▶ **Exercise directions**:
Copy the lines verbatim, starting with the line that contains "You are a GUI" and continuing through the line that contains "pyautogui.click(x=268, y=89)", with both ends included. Omit the pictures from your answer.

━━━━━━━━

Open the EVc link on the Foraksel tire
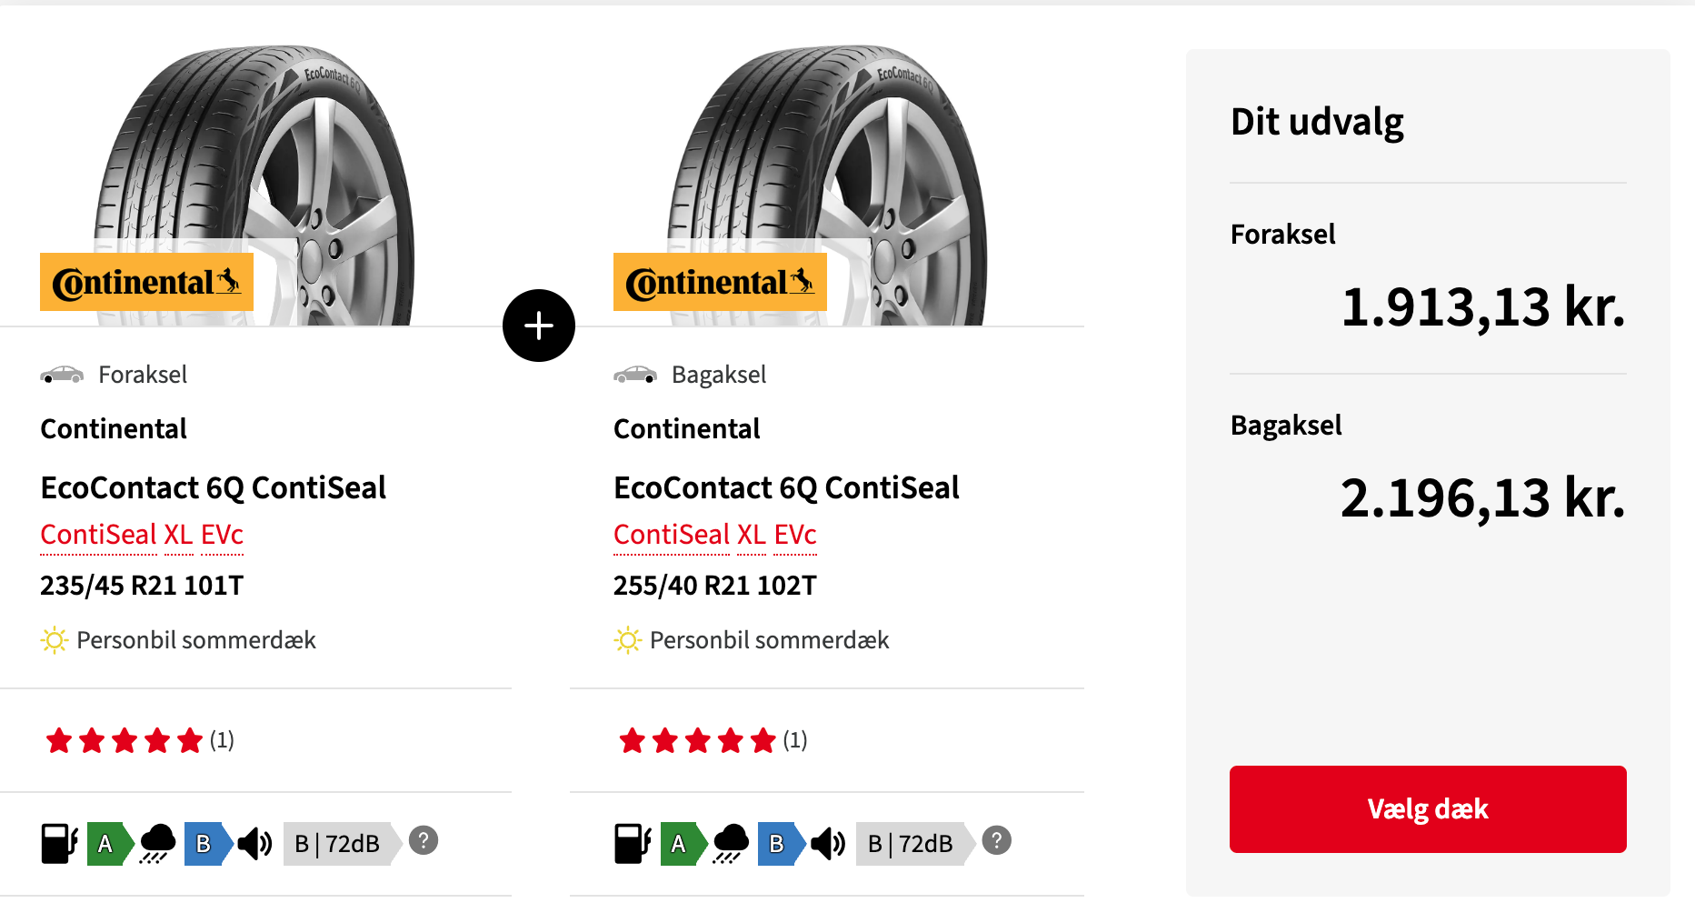 pyautogui.click(x=221, y=535)
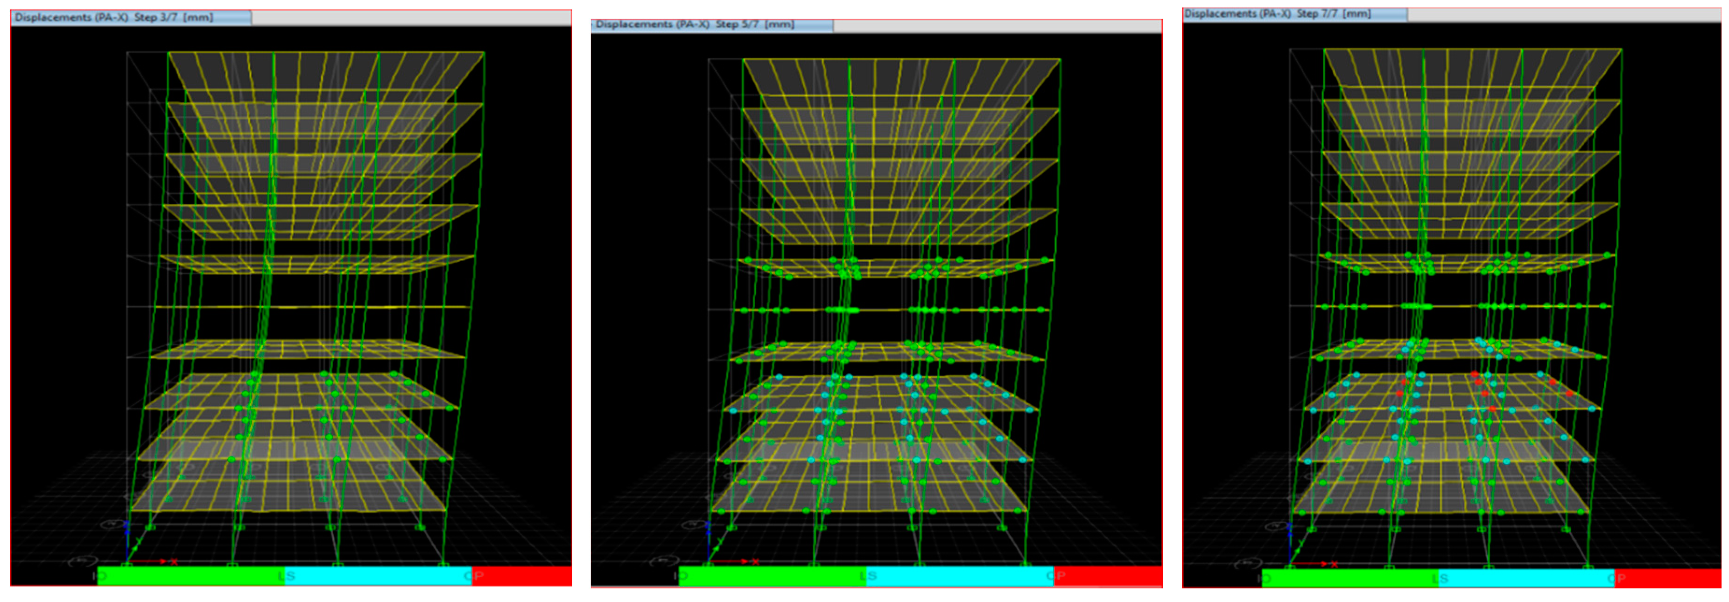Select the Step 5/7 displacements tab
Screen dimensions: 1729x602
pyautogui.click(x=711, y=25)
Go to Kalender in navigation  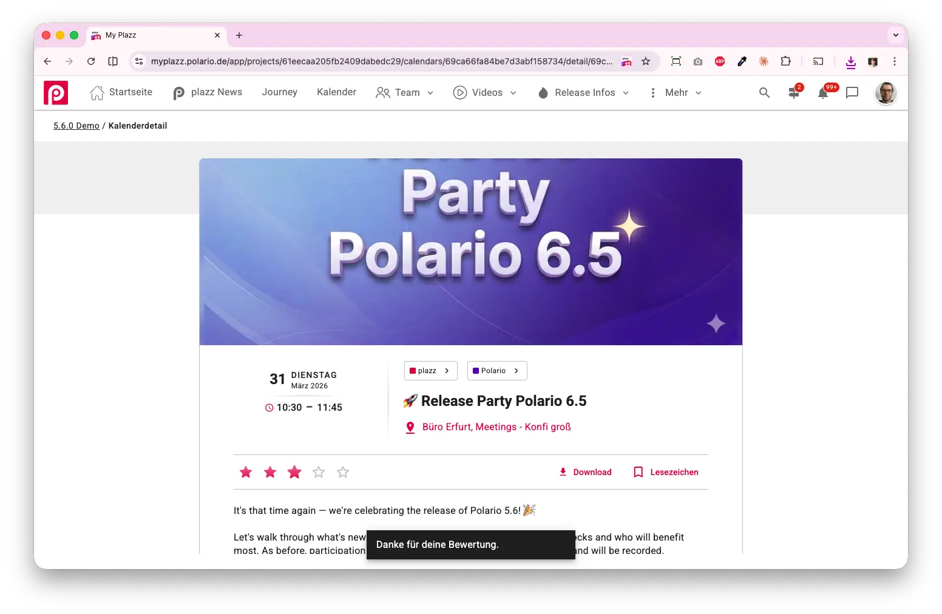[336, 92]
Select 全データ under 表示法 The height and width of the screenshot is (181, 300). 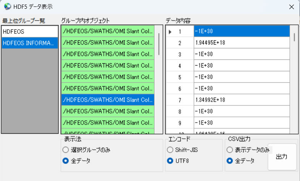[x=66, y=161]
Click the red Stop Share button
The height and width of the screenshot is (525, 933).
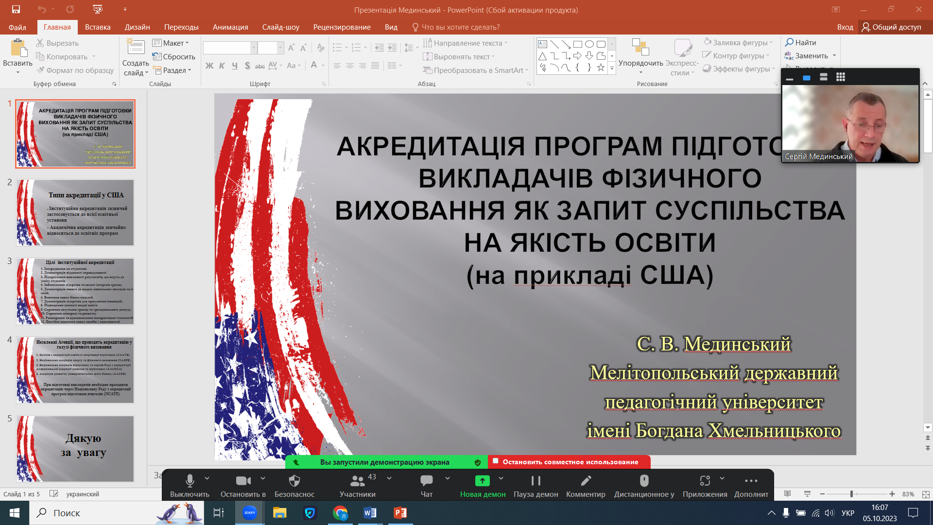click(x=569, y=462)
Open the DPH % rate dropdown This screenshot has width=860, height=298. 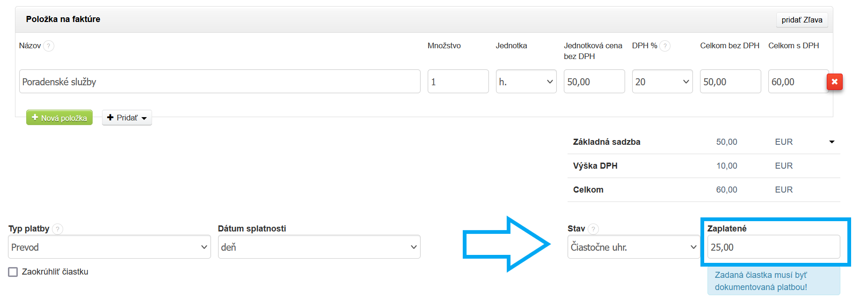click(662, 82)
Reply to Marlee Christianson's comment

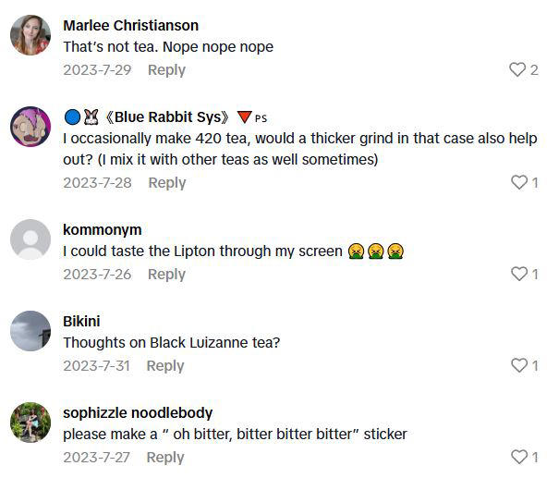[x=166, y=70]
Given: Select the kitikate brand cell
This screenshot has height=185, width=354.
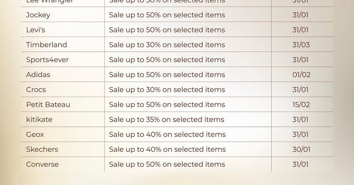Looking at the screenshot, I should [x=39, y=119].
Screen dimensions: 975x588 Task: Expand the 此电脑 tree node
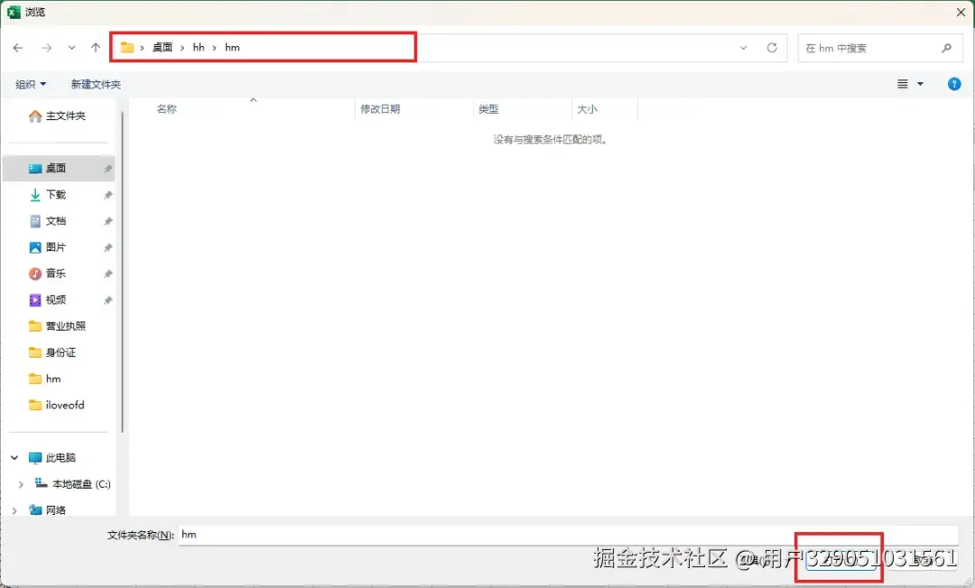tap(14, 457)
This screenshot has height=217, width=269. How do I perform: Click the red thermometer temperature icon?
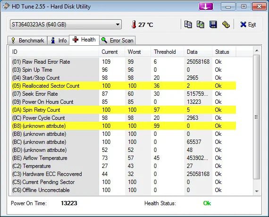coord(134,25)
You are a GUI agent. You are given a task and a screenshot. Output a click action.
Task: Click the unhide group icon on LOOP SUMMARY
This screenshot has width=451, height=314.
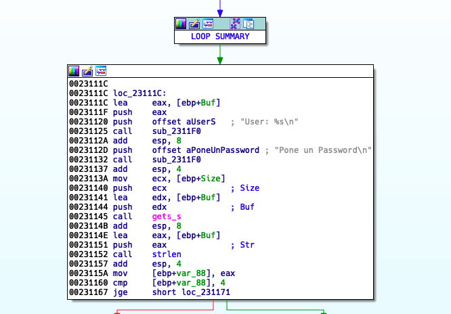point(248,24)
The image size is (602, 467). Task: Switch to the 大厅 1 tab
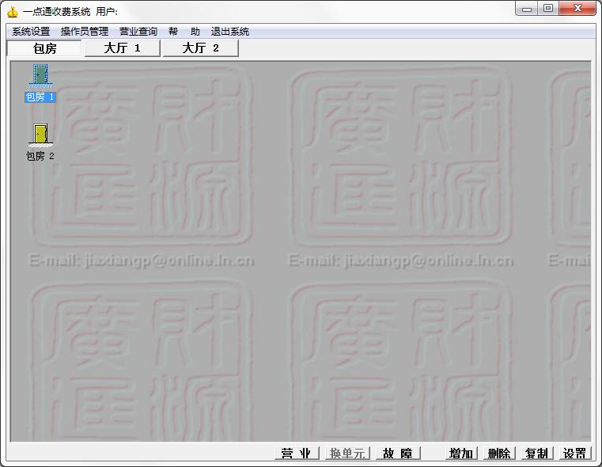(x=122, y=48)
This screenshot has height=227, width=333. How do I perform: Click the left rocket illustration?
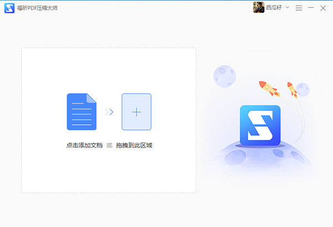pyautogui.click(x=268, y=89)
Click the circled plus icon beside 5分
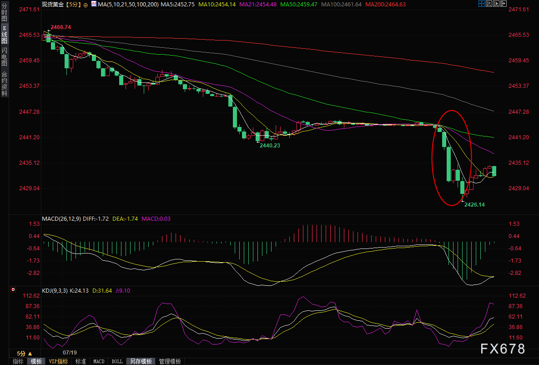 (x=86, y=5)
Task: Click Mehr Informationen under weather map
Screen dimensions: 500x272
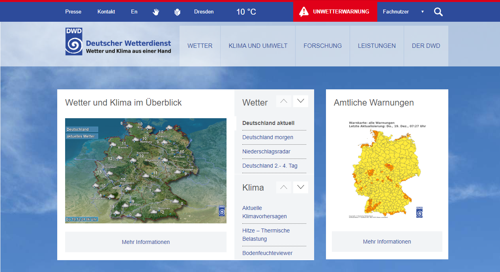Action: (x=146, y=242)
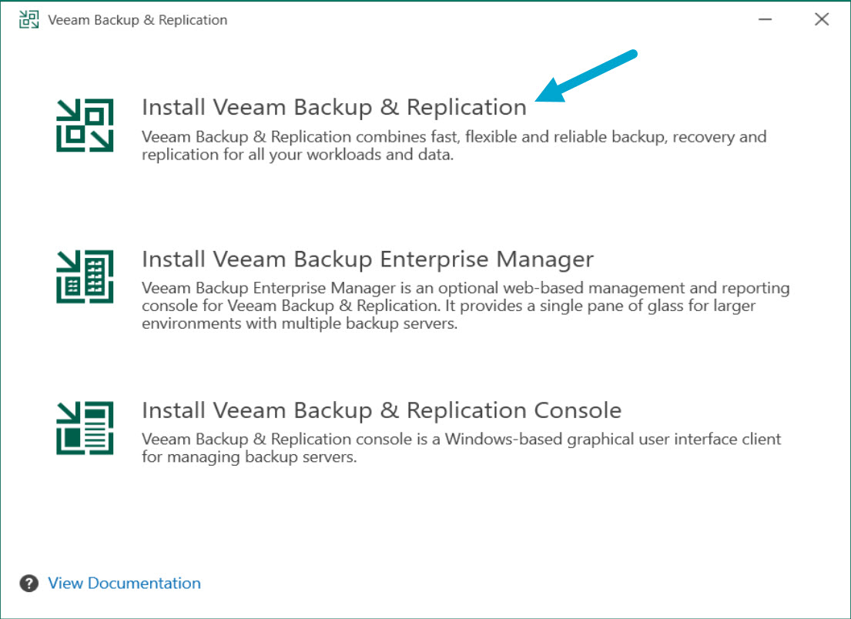Click the blue View Documentation text
This screenshot has height=619, width=851.
pos(124,584)
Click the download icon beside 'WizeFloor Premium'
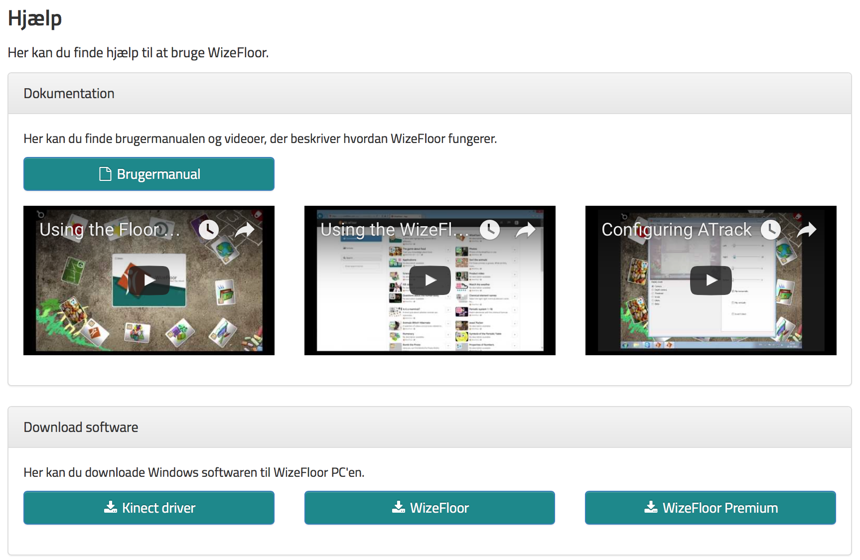This screenshot has width=860, height=560. coord(651,507)
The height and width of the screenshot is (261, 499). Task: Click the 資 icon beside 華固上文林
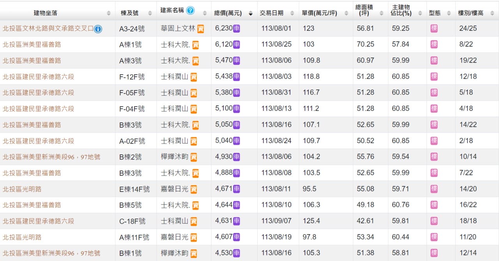[201, 28]
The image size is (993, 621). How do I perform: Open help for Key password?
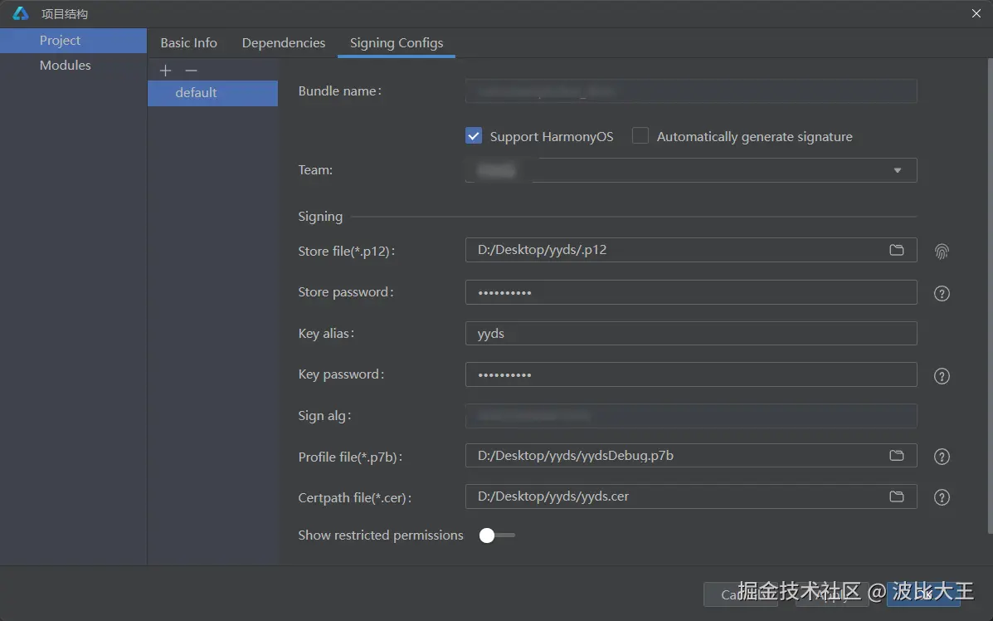pos(942,376)
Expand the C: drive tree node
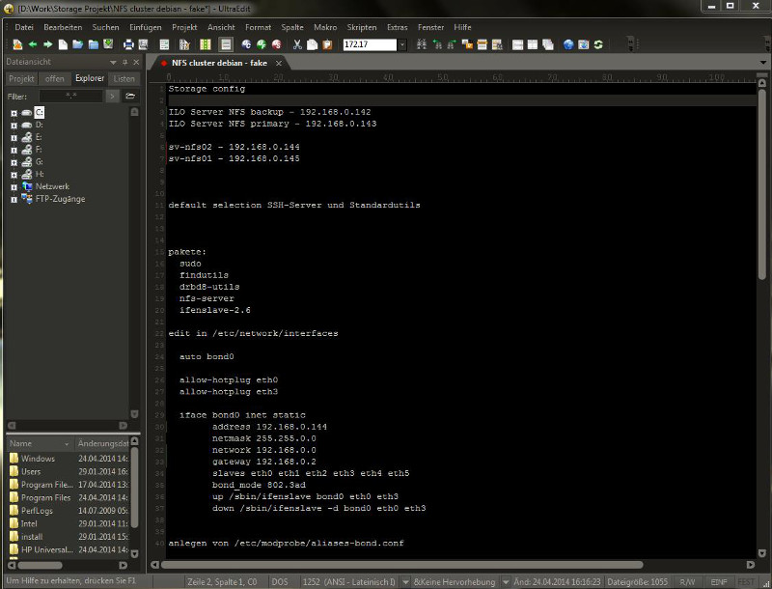This screenshot has width=772, height=589. pyautogui.click(x=14, y=113)
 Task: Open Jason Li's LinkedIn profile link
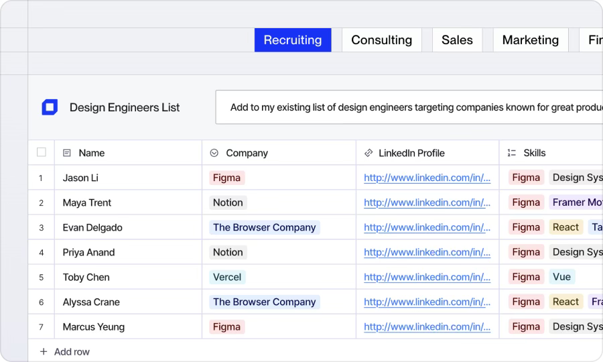[x=427, y=178]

━━━━━━━━

▶ **Finished answer**:
You are a GUI agent. You are given a task and a screenshot. Output a click action.
Task: Click the unhide group icon on LOOP SUMMARY
This screenshot has width=451, height=314.
point(248,24)
The image size is (602, 467). Task: Switch to the 大厅 1 tab
(x=122, y=48)
This screenshot has height=227, width=333. How do I perform: Click the left rocket illustration?
pyautogui.click(x=268, y=89)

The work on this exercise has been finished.